A. God made me to know Him, to love Him, and to serve Him in this world, and to be happy with Him forever in the next.

   If you’re old enough to have been taught “catechism” as a child, you may remember this question and answer from the Baltimore Catechism.
   It’s about our purposes—and their priority is important:
   Our first purpose is knowledge, not distilled, abstract knowledge but practical, functional knowledge. The first challenge of our lives is to get to know God, to really get to know God, as best we can.
   This means clear thinking about God all during our lives—it’s a never-ending task. As a child, we think about God in a childish way; as a mature adult, we think about God in a mature, adult way. It’s a life-long practice and challenge for each of us.
   Our second purpose is love, not necessarily a passionate or deeply emotional feeling but definitely a persevering choice to seek to know and trust God better and better.
   This means subordinating our will to God’s will, constantly seeking to enjoy God, and striving to make God the center of our lives—another life-long practice and challenge for each of us.
   Our third purpose is service, a total and deep commitment to obey the will of God as best we understand it, especially in expending ourselves for others.
   This means, as St. Ignatius of Loyola said, “. . . to give and not to count the cost, to fight and not to heed the wounds, to toil and not to seek for rest, to labor and not to ask for any reward, save that of knowing that we do your [i.e., God’s] will.”
   Just as our knowing gradually changes and develops as we grow older and are more experienced, so does our loving and serving.

   It’s okay that our understanding of our purposes changes as we age. We gradually lose some of the dynamism and spontaneity of our earlier years—but no matter what, we still are called to know, love, and serve God as best we can.
   Our report card about how we live our lives may not be all stars, but it’s important that, no matter what stage of life we’re at, we’re still getting an “A” for effort!
   In all this, beware of comparing yourself to others. Every person is unique. You’re not exactly the same as anybody else.

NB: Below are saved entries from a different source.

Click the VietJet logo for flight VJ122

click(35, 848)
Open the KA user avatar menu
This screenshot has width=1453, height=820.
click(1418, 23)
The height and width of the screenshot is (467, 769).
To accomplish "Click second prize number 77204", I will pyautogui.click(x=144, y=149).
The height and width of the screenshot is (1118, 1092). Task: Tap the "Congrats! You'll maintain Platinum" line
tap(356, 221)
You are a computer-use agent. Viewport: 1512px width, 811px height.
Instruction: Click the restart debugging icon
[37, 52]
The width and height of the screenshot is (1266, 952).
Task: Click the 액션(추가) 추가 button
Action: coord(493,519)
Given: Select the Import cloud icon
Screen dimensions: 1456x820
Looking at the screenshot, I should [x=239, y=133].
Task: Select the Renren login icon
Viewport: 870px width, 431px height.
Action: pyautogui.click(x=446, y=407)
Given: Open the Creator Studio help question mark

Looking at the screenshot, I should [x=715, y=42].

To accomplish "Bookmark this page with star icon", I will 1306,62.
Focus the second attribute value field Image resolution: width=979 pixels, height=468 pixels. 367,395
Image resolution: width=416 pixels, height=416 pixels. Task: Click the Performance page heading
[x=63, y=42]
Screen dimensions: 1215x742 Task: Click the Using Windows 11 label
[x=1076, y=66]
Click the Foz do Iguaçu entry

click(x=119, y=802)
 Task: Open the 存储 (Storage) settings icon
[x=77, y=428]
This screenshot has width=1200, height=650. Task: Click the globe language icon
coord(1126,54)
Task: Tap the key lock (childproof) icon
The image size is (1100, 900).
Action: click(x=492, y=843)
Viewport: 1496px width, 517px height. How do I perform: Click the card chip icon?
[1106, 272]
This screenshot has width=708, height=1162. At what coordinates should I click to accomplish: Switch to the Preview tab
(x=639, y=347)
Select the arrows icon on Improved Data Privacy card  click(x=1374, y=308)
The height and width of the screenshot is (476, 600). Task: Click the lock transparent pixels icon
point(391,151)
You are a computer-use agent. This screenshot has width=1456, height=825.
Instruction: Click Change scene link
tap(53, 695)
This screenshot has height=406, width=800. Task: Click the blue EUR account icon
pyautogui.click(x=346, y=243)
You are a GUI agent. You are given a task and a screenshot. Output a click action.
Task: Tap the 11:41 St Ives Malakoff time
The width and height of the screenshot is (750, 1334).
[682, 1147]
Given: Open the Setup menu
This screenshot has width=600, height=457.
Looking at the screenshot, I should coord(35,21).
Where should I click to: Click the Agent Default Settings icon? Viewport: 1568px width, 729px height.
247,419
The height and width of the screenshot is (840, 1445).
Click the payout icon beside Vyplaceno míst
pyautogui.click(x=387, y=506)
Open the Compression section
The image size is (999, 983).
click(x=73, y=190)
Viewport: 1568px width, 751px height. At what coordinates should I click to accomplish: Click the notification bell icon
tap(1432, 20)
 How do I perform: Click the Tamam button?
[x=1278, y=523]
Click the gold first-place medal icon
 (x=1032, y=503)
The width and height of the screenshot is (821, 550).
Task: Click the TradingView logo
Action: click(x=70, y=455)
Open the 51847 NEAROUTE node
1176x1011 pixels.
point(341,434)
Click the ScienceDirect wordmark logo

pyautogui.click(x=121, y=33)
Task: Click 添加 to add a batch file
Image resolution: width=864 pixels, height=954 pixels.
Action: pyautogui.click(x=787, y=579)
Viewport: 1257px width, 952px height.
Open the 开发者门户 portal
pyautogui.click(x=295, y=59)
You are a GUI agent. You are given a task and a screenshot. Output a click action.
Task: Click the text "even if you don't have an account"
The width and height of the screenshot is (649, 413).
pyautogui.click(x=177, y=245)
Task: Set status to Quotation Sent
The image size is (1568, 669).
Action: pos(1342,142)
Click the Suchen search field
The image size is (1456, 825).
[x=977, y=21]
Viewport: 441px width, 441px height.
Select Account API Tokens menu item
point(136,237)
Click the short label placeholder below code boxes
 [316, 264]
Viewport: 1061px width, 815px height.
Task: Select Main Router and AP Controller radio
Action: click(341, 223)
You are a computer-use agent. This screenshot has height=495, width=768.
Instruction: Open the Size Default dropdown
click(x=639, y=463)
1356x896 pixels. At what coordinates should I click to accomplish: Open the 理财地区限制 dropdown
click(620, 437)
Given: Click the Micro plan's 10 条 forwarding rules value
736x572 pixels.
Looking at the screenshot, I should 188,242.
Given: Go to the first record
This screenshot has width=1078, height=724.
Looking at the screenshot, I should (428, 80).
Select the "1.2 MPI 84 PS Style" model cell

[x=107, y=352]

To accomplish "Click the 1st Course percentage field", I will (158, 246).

God gives different gifts to different people, and different challenges as well, and has different expectations for each one of us.
   St. Francis de Sales, in his “Introduction to the Devout Life” explained all this well:

   When God the Creator made all things, he commanded the plants to bring forth fruit each according to its own kind; he has likewise commanded Christians, who are the living plants of his Church, to bring forth the fruits of devotion, each one in accord with his character, his station and his calling.
   . . . devotion must be practiced in different ways by the nobleman and by the working man, by the servant and by the prince, by the widow, by the unmarried girl and by the married woman.
   . . . devotion must be adapted to the strength, to the occupation and to the duties of each one in particular.

   God made you to know, to love, and to serve, and you have to do it as best you can—your way, not mine!